LiteVLA-H: Dual-Rate Vision-Language-Action Inference for Onboard Aerial Guidance and Semantic Perception
Drones get real-time guidance and scene understanding from a single 256M-parameter model on edge hardware.
LiteVLA-H targets a critical bottleneck for aerial VLA deployment: achieving low-latency, closed-loop guidance alongside rich semantic understanding on power-constrained edge devices. The model is designed for dual-rate operation on an NVIDIA Jetson AGX Orin — a common embedded platform for drones. Its fast outer-loop guidance mode produces short action-token outputs at 50.65 ms (19.74 Hz), enabling reactive flight control. A slower semantic mode handles scene understanding, hazard description, and operator-facing narration at 149.90–164.57 ms (6.08–6.67 Hz). The key insight is that end-to-end latency in this edge regime is dominated by multimodal pre-fill rather than marginal decoding cost, so the scheduler can interleave both types of tasks without redesigning the architecture.

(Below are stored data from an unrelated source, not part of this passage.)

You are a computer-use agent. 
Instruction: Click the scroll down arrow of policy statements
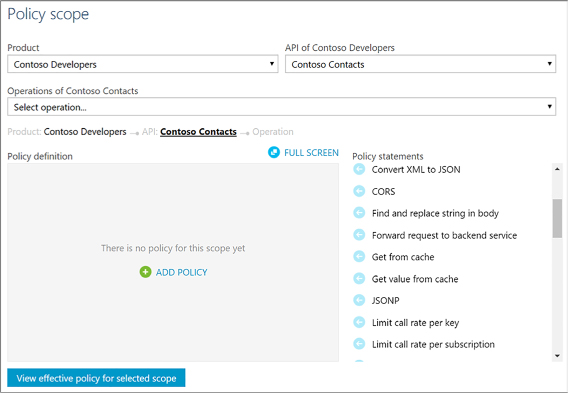click(557, 356)
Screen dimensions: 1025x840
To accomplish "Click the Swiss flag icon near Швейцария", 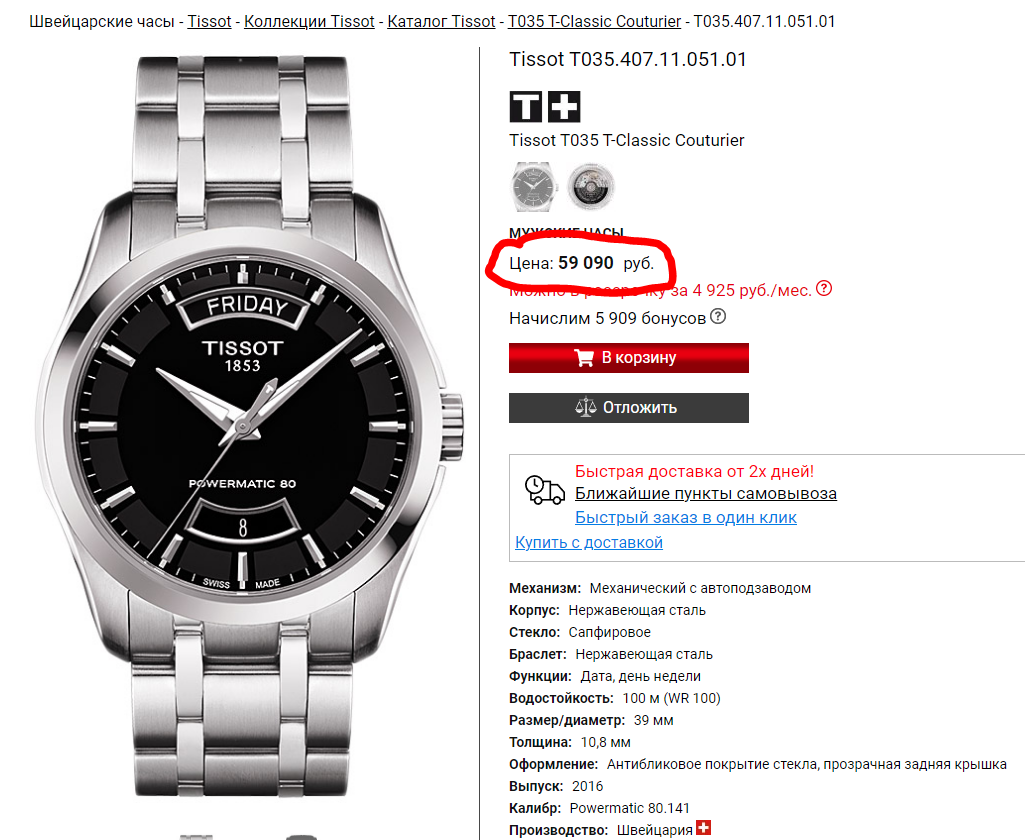I will click(x=703, y=828).
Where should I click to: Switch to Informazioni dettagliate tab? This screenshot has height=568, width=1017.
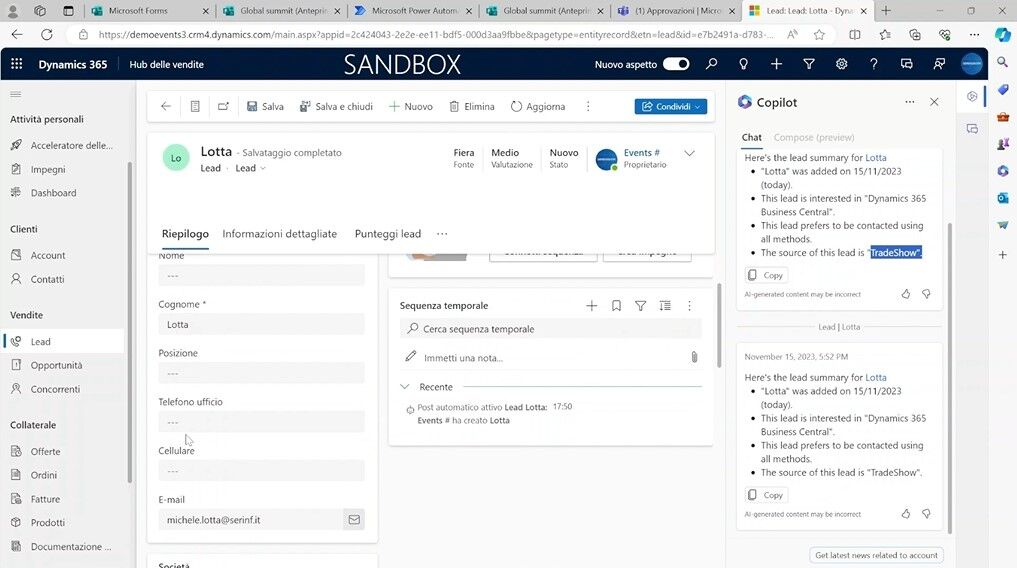point(279,234)
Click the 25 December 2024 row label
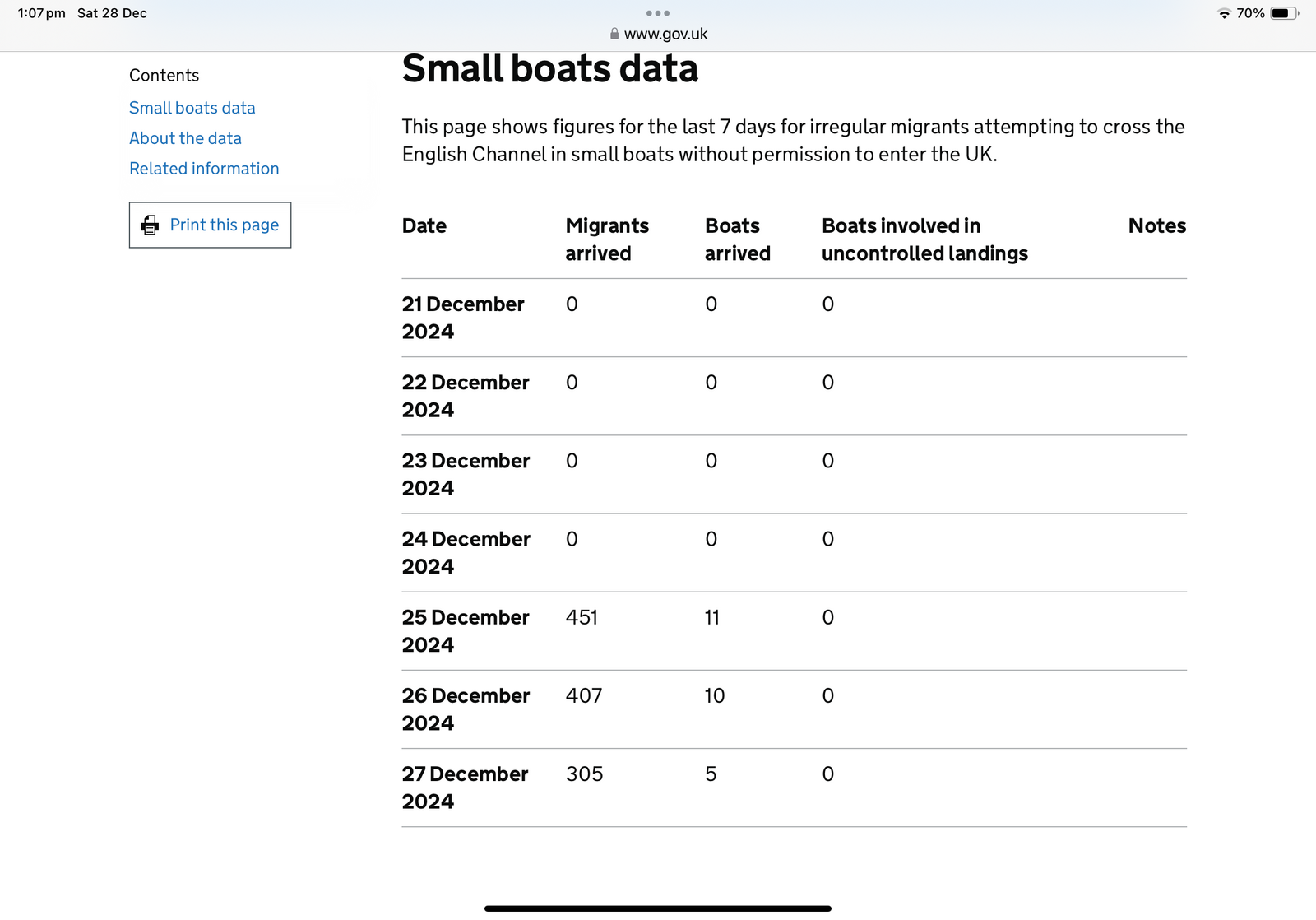Viewport: 1316px width, 920px height. click(x=466, y=630)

To maintain both reactive flight skills and descriptive language competence, the authors use a knowledge-preserving fine-tuning recipe that mixes three data types: reactive flight trajectories, aerial semantic annotations, and generic caption/VQA supervision. Compared to recent state-of-the-art architectures such as AnywhereVLA, FutureVLA, and ReMem-VLA, LiteVLA-H achieves a higher edge inference rate on the action branch while retaining periodic semantic awareness. The paper is published as arXiv:2605.00884 and demonstrates a practical path for deploying VLA models on drones for real-world guidance and perception tasks.
- LiteVLA-H is a 256M-parameter VLA model optimized for onboard inference on an NVIDIA Jetson AGX Orin.
- Action branch runs at 19.74 Hz (50.65 ms latency); semantic branch runs at 6.08–6.67 Hz (149–165 ms).
- Knowledge-preserving fine-tuning combines reactive flight data, aerial semantic data, and generic caption/VQA to avoid catastrophic forgetting.
Why It Matters
Enables drones to reactively navigate and understand scenes from a single compact model on edge hardware.